Stored data>
▬▬▬▬▬▬
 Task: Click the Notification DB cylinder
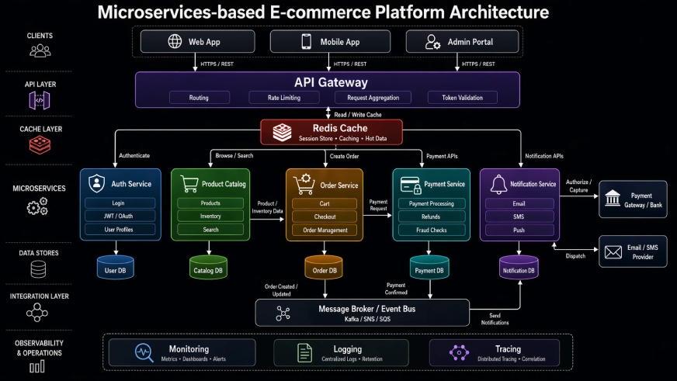pos(518,268)
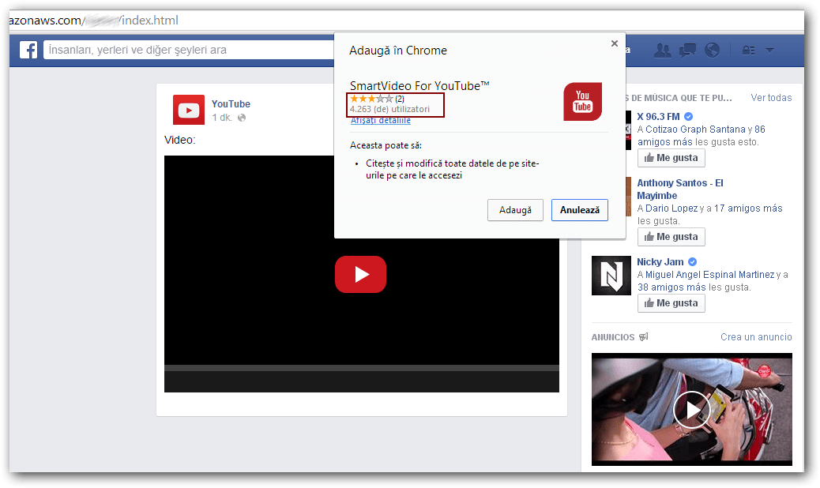820x488 pixels.
Task: Click the Facebook search input field
Action: (190, 50)
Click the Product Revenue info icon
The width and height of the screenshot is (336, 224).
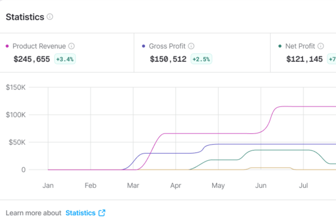[71, 46]
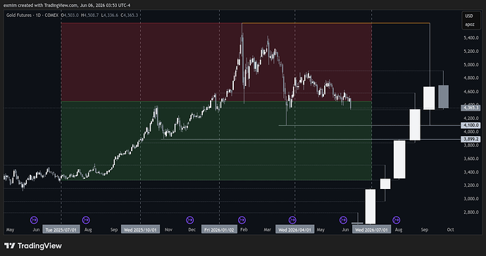
Task: Click the purple event icon near Jun 2026
Action: click(343, 220)
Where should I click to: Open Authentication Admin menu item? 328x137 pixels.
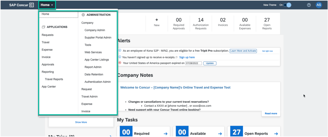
▬▬▬▬▬▬
What to do>
Would you return the data above exactly as written, minus the images?

Task answer>
 Task: Click the Notification DB cylinder
pos(518,268)
820x488 pixels.
Task: Click the Facebook search input field
Action: (190, 50)
Click the Product Revenue info icon
The width and height of the screenshot is (336, 224).
[71, 46]
Task: Click the purple event icon near Jun 2026
Action: click(343, 220)
Where should I click to: Open Authentication Admin menu item? 328x137 pixels.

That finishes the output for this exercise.